RKO General

RKO General Inc.
Formerly
  • General Teleradio Inc. (1952–55)
  • RKO Teleradio Pictures Inc. (1955–59)
Company typeSubsidiary
IndustryBroadcasting
Founded1952; 72 years ago (1952)
Defunct1991; 33 years ago (1991) (ceased operations; still nominally extant)
FateRadio and television stations sold to other companies
SuccessorRaven Capital Management
Headquarters,
Area served
  • Canada
  • United States
Parent

RKO General Inc. (previously General Teleradio Inc. and RKO Teleradio Pictures Inc.) was an American broadcasting company that, from 1952 through 1991, served as the main holding company for the noncore businesses of the General Tire and Rubber Company and later on GenCorp. The concern was based around the consolidation of its parent company's broadcasting interests, which dated to 1943 and were brought together under the General Teleradio umbrella in 1952. The company was renamed RKO Teleradio Pictures following its 1955 purchase of the RKO Pictures film studio, and then RKO General in 1959 after dissolving the motion picture division. Headquartered in New York City, the company operated six television stations and more than a dozen major radio stations around North America between 1959 and 1991.

RKO General still exists, at least nominally, registered as a Delaware corporation and a subsidiary of GenCorp successor Aerojet Rocketdyne Holdings. [1] Most of the RKO film library copyrights are still registered to RKO General, Inc. In addition to broadcasting, its operations included soft-drink bottling and hotel enterprises. The original Frontier Airlines was a subsidiary from 1965 to 1985.[2] In 1978, the company revived RKO Pictures on a small scale, with the first of its few coproductions reaching theaters in 1981; the business was sold off six years later. It is as a broadcaster, though, that RKO General left its mark. It owned some of the most influential radio stations in the world and was a pioneer in subscription television service. However, RKO General also became known for the longest licensing dispute in television history, one that ultimately forced the company out of broadcasting.

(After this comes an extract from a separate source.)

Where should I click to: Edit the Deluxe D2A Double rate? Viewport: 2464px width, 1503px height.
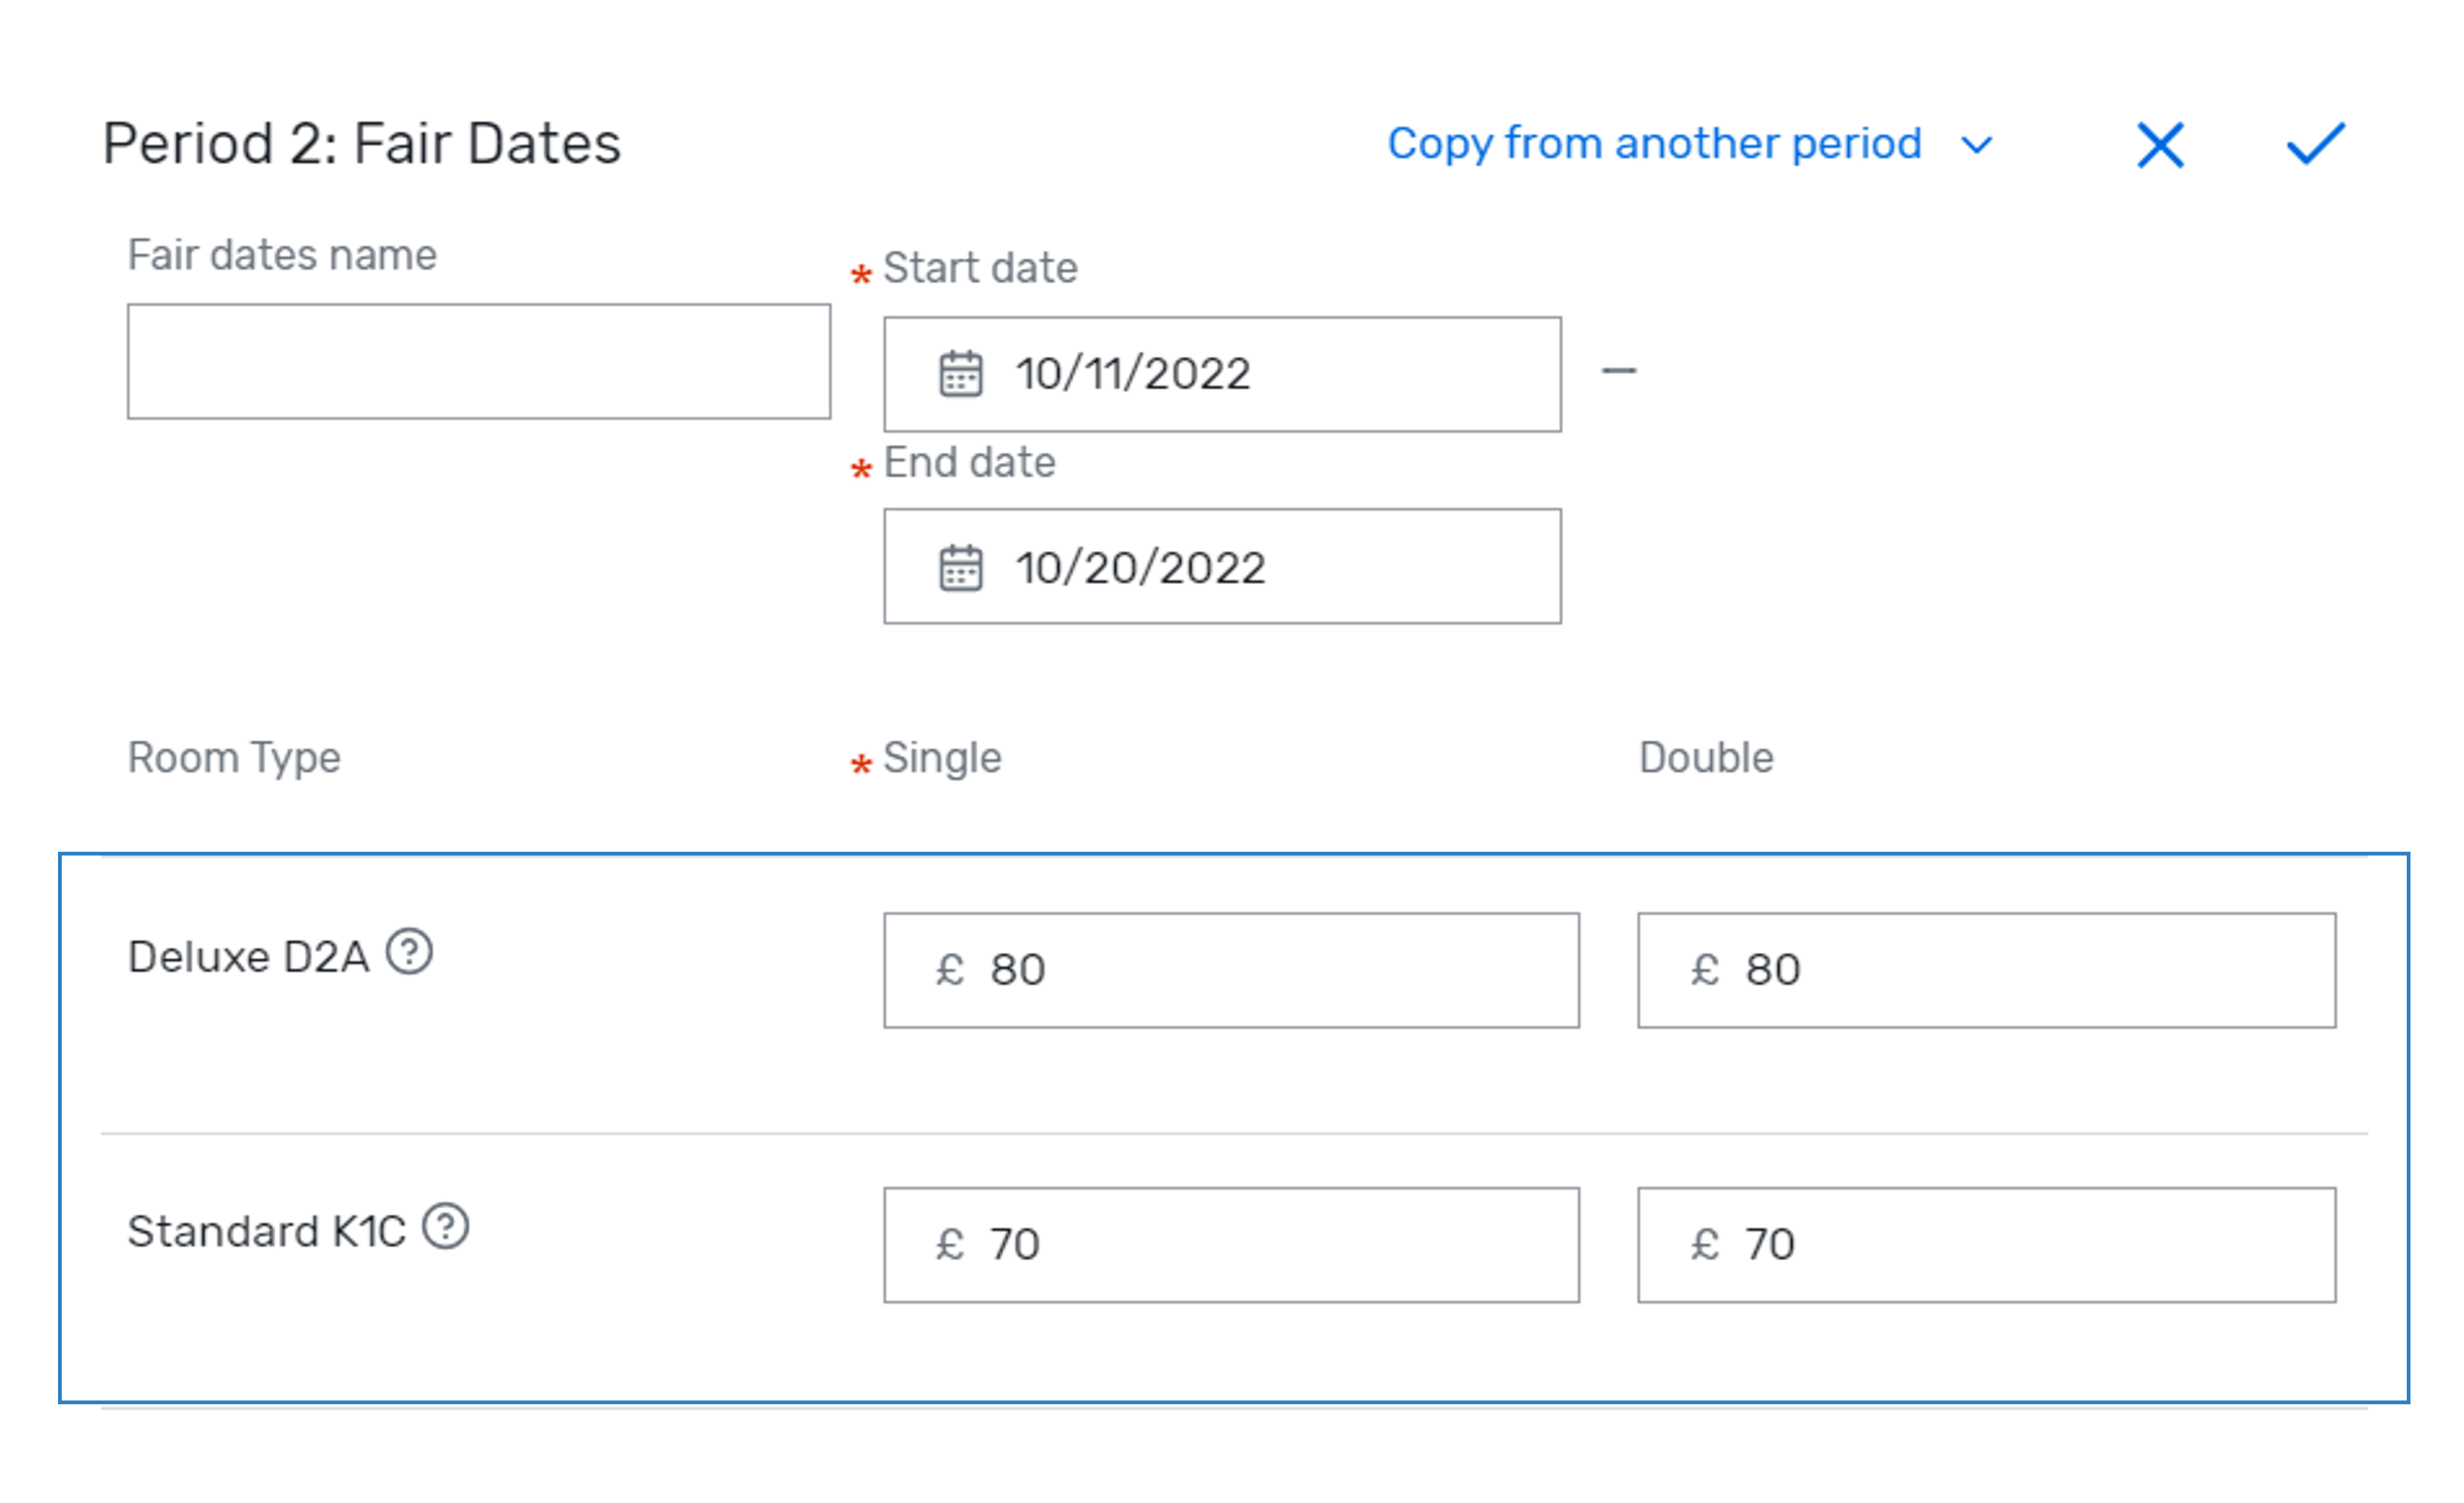(1986, 970)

  1. ^ Brilmayer, Lea, and Jack Goldsmith, Conflict of Laws, 5th ed. (New York: Aspen, 2002), 464; SEC EDGAR Submission 0000040888-18-000003 form 10-K, filed February 21, 2018; EX-21.1: Wholly-Owned Subsidiaries form 10-K, filed February 21, 2018. Retrieved 02/21/18. The many unsourced online claims that RKO General (a) was sold, (b) folded, and/or (c) had its name changed to RKO Pictures are all mistaken. In sum: its primary assets were sold; its broadcast operations folded; and its RKO Pictures subsidiary was spun off. But the company still exists as an Aeroject Rocketdyne Holdings subsidiary.
  2. ^ Frontier Airlines Timeline part of Old Frontier Airlines/FLamily web circle. Retrieved 6/3/24. See also Dial, Scott, "Tailspin of Frontier," Stapleton Innerline, August 29, 1986 (this article and much other information on the relationship between General Tire/RKO General and Frontier available via The Death of Frontier Airlines).